===== Dataset entries

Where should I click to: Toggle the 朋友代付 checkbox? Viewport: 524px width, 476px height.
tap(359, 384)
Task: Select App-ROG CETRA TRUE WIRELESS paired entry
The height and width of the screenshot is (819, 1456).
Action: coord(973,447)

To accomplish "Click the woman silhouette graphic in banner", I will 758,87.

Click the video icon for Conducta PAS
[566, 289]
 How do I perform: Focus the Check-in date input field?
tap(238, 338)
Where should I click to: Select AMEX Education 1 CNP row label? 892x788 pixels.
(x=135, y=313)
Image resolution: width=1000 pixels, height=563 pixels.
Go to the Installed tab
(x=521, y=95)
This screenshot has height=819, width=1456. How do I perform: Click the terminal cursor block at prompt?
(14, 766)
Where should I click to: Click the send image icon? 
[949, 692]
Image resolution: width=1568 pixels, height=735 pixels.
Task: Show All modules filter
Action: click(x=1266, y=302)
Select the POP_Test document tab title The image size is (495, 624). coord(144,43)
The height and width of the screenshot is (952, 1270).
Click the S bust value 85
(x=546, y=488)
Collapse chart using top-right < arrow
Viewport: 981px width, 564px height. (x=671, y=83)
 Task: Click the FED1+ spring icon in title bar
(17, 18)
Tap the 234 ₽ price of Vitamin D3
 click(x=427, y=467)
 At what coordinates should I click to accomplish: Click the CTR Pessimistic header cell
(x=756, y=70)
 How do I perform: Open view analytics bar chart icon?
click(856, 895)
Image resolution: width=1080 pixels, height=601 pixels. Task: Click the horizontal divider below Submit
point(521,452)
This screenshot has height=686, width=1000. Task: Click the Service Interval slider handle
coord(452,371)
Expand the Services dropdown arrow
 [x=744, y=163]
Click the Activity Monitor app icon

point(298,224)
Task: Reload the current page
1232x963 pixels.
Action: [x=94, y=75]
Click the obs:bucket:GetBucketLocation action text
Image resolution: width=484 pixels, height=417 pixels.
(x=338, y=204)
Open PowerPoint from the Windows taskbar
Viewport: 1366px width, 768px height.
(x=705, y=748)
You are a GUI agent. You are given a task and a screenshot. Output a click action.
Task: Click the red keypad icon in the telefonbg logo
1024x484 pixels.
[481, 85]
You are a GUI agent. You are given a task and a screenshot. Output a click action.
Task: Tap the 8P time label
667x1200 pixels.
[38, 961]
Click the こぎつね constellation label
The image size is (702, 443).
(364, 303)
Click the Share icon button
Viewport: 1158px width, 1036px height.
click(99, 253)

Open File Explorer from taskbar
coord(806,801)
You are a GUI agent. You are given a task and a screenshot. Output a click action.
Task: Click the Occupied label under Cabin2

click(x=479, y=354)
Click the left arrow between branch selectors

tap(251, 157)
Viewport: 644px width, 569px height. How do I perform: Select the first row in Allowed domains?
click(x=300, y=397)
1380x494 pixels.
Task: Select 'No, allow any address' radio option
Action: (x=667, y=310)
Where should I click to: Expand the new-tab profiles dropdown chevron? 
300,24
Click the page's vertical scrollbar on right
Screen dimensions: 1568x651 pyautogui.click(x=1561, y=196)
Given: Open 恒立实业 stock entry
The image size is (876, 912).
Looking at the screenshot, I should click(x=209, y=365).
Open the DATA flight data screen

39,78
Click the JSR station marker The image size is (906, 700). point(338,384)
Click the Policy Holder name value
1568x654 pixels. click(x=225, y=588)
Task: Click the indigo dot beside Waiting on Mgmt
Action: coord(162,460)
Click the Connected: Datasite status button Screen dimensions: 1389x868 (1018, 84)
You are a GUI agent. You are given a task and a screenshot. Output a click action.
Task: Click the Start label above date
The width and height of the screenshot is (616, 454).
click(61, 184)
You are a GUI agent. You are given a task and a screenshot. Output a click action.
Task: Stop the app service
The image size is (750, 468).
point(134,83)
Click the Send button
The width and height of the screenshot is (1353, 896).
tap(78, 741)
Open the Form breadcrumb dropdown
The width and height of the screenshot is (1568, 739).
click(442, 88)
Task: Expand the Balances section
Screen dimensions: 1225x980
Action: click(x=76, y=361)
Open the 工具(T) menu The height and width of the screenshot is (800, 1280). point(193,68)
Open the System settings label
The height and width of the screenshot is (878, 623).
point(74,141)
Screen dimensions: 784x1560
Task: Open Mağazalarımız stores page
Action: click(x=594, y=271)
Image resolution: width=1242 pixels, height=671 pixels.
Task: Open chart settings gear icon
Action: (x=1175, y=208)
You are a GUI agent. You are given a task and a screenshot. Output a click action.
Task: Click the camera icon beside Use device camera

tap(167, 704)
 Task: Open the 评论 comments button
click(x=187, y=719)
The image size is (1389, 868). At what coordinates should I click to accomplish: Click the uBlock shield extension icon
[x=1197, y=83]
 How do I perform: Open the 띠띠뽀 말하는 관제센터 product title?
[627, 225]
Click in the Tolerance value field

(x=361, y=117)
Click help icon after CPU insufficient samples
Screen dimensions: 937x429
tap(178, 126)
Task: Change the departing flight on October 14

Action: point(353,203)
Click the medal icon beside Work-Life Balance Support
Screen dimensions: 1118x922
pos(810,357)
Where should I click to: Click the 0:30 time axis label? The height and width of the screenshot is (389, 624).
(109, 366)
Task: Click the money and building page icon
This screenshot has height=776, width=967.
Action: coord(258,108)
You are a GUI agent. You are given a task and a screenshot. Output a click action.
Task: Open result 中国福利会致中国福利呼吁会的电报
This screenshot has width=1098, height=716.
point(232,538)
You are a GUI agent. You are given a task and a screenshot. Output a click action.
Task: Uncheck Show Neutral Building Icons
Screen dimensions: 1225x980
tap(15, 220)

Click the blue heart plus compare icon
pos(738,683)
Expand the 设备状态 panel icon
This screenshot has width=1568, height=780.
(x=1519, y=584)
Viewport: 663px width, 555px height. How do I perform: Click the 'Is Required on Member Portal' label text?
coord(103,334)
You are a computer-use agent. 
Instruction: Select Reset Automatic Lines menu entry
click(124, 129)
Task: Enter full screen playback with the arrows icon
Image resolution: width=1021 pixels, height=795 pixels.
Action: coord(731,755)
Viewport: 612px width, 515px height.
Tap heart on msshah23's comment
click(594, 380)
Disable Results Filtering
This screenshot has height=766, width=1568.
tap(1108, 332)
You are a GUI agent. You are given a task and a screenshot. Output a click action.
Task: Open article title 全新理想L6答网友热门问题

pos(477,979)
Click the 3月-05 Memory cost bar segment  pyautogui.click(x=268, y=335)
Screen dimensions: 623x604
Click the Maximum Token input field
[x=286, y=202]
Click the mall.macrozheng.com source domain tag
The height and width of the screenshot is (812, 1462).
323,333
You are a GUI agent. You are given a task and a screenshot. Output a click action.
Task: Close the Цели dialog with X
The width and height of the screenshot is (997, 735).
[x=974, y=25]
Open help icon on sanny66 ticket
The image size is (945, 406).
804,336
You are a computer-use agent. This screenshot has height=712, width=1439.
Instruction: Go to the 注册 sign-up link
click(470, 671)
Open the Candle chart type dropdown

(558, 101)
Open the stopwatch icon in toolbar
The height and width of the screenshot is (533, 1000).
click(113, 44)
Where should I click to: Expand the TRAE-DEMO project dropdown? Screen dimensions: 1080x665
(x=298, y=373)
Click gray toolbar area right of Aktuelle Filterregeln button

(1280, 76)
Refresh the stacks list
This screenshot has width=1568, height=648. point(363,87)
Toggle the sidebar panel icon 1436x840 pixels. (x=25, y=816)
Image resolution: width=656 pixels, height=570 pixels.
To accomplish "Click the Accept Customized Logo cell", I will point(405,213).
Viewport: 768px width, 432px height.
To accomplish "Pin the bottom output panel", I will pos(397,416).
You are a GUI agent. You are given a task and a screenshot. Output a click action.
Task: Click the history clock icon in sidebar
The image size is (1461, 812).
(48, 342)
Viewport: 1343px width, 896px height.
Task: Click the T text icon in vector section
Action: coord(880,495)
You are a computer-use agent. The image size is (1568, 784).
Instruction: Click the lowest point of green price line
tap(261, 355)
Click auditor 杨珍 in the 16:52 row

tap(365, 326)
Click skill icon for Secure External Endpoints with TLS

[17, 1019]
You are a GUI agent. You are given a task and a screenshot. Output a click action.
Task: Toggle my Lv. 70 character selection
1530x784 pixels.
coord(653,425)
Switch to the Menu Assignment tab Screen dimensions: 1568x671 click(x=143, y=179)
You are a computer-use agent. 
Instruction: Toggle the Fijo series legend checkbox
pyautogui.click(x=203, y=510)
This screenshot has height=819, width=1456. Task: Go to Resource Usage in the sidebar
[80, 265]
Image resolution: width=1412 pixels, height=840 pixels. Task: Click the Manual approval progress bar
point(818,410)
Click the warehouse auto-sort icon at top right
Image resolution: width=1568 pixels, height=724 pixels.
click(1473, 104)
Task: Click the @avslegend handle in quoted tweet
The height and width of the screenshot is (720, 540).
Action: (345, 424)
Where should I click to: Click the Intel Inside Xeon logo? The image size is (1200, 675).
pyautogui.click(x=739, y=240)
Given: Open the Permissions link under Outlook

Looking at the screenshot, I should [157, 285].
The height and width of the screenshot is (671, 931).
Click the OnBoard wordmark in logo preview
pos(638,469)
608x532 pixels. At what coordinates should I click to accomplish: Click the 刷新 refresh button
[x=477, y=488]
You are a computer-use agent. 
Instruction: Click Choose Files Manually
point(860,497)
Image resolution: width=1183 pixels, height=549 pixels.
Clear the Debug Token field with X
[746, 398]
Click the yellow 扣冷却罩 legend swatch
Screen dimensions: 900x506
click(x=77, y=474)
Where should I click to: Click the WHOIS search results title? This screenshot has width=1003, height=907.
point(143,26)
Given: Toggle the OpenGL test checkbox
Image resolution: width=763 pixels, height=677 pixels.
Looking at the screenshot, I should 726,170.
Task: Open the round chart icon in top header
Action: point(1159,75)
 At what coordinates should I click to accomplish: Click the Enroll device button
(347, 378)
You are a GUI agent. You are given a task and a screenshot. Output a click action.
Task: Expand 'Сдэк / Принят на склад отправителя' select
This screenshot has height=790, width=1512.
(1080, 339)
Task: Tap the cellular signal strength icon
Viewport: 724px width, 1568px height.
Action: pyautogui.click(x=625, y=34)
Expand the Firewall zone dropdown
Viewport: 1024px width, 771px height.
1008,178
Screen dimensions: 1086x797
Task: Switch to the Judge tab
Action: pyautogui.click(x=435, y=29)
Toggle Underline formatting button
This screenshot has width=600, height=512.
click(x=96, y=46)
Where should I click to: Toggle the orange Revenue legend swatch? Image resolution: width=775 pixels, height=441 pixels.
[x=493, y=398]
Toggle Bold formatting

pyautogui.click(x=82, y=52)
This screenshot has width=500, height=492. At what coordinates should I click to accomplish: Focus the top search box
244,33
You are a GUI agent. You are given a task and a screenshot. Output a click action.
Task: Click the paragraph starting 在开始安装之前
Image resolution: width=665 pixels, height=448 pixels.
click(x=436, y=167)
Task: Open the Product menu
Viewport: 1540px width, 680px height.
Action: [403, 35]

==========

What you should do: Reproduce the listing in full, requests included, from the line containing "Viewport: 768px width, 432px height." down to the line containing "I will pos(397,416).". Scale the click coordinates in the answers by 1.2 and round them to whole numbers, with halves rounded up.

Final result:
Viewport: 768px width, 432px height.
To accomplish "Pin the bottom output panel", I will pos(476,499).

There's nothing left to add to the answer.